* STATED PROBLEM
In the passage on Spain's aerospace industry, what share of Airbus Industrie did CASA hold when it joined the group in October 1971?

* SOURCE PASSAGE
--------------------

The Plane in Spain
Although the mention of Spain might conjure images of sun, olive groves, tapas and Rioja wine, it should also bring to mind a thriving center of advanced materials and aerospace manufacturing. The country’s aerospace sector grew 12.5 percent annually between 2001 and 2008 and employed a workforce of more than 15,000 at the end of that time, according to a 2009 study of the European aerospace industry, funded by the European Commission and prepared by Ecorys (Rotterdam, The Netherlands). The Spanish trade group TEDAE (Asociación Española de Empresas Tecnológicas de Defensa, Aeronáutica y Espacio), formed that same year, counts more than 70 member companies with a collective €8 billion ($11.2 billion USD) in total turnover. Propelled by strong investments in research and development, aerospace in Spain is still on the upswing.
An early take-off
As in many other countries, the aviation era dawned in Spain around 1900, generating tremendous interest and many entrepreneurial endeavors. One of the first Spanish aeronautical enterprises is today one of Spain’s aerospace cornerstones. Construcciones Aeronáuticas Sociedad Anónima (CASA) was formed in 1923 by José Ortiz de Echaugue — reportedly the first Spaniard to fly a military plane — and several colleagues. CASA built a production plant at Getafe, near Madrid, to manufacture military aircraft and was perhaps best known for its C212 Aviocar high-wing, short takeoff and landing (STOL) light transport aircraft, a plane that is still produced today.
CASA produced military planes and components during and after World War II, many under licensing agreements from other OEMs. During the mid-1960s, European aircraft companies and their governments began to explore a collaborative agreement to produce commercial aircraft transports that could compete against those built by U.S.-based Boeing, McDonnell Douglas and Lockheed. The result was Airbus Industrie, established on Dec. 18, 1970, as a Groupement d’intérêt économique (Economic Interest Group), with production work split equitably among France, Germany and the U.K. In October 1971, CASA joined this group with a 4.2 percent share of Airbus Industrie. In 2000, following the development of the Airbus A300 and subsequent aircraft models, CASA became one of the founding partners of EADS (European Aeronautic Defence and Space Co. N.V.), together with DaimlerChrysler Aerospace AG and Aerospatiale Matra. EADS owns Airbus SAS and other entities, including Eurocopter and space launch company Astrium.

--------------------

* RECORD EXTRACTS
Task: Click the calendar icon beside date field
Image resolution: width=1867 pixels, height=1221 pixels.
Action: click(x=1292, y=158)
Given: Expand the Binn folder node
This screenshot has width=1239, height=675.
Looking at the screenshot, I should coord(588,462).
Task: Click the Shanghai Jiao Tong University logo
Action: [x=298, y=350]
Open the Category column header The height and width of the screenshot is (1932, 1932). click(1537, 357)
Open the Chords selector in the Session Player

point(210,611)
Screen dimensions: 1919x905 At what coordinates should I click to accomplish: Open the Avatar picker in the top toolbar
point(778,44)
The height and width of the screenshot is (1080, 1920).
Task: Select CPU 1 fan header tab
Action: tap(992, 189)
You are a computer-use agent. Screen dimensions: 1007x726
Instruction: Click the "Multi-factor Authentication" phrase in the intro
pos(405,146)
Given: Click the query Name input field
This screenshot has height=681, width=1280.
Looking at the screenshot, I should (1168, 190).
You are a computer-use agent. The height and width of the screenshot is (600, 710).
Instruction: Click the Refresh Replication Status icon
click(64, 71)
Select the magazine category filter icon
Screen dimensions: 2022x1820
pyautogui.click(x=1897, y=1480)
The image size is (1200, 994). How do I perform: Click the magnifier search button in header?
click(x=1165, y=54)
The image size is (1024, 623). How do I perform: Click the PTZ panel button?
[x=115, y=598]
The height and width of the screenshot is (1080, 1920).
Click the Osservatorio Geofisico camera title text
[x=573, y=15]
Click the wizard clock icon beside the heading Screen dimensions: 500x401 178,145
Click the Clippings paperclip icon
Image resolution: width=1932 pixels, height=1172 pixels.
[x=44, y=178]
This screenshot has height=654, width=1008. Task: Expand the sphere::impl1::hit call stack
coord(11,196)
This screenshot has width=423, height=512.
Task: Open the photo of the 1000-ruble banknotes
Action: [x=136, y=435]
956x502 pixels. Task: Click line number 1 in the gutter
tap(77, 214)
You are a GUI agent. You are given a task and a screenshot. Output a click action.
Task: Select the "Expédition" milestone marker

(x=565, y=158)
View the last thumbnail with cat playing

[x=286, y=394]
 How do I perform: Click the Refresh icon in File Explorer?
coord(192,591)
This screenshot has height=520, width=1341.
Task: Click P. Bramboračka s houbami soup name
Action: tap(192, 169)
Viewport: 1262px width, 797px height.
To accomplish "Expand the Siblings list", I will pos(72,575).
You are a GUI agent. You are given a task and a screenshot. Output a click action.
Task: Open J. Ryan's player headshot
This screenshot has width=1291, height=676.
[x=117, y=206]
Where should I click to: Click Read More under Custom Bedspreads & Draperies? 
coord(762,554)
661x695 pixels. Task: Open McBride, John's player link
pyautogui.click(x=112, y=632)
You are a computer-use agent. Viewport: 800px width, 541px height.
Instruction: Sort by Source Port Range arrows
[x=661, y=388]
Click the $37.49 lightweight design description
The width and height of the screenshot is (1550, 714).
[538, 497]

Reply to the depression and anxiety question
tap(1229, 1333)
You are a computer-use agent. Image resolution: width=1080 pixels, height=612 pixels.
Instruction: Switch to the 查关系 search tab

--------------------

* WRITTEN REPLY
A 4.2 percent share.